Should I adjust my pace/zones on my plan or do the number of intervals I can do and call it a day? An example of the intervals is last week my plan had me running 3x11’ at 70.3 race pace with a 4’ z2 pace rest. I had already decided I was going to walk the rests, which I did. I hit the first intervals (10:30/mi 63yo male), the second dropped to 11:45 and the third to 12:30 with walking in the last two. My HR during the intervals stayed right around threshold rate (151-152).
I use the Saturday app, so I’m comfortable with pre- and during activity hydration, sodium and carb intake.
Slow down so you can finish the whole workout.

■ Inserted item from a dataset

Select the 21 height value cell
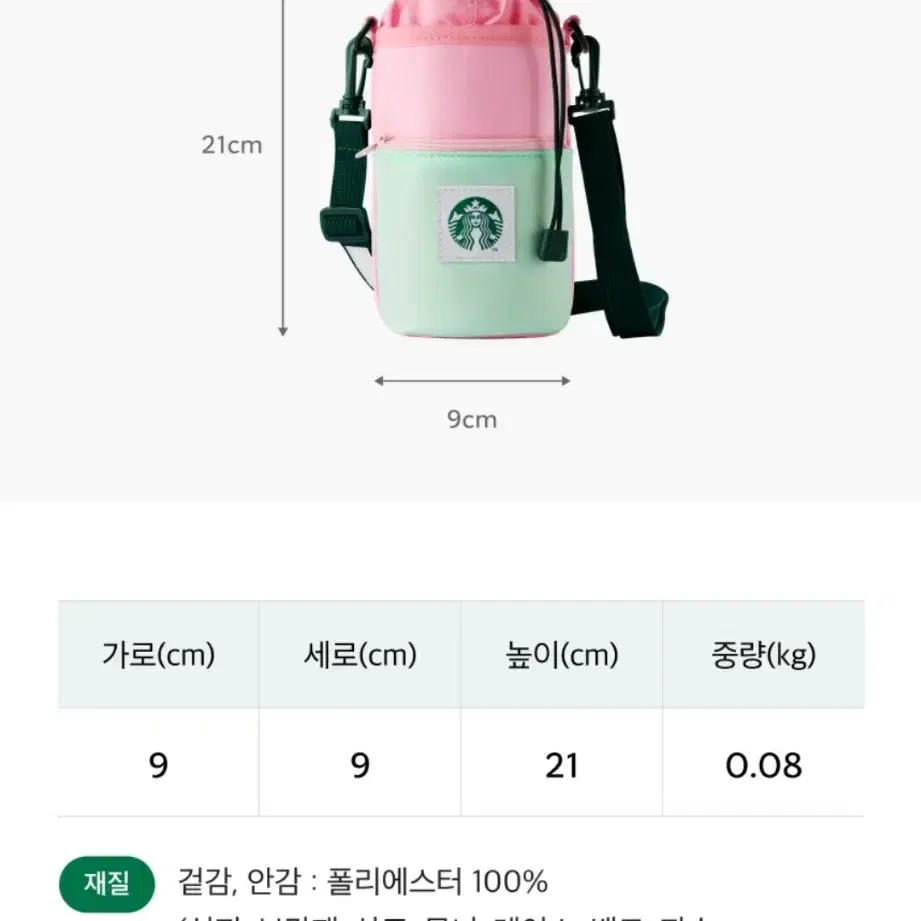 tap(562, 763)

There are on-line calculators that will tell you how much you need to slow down to adjust for the heat. If you don’t slow down enough you will have to drop out of the workout early. I have been there and had to drop out early on repeats. I have also got heat exhaustion. It is better to drop out early than to get heat exhaustion. It is better to do the workout at a slow speed than to cut it short.
Thank you everyone for the input. I did a 30’ TT to get new zones this afternoon. My new zones are slower, similar to what people have suggested for the reduction in pace. We have at least another two weeks of 100+f temps, so I should be able to complete the works outs. When temps drop, I’ll do another TT to adjust the paces again.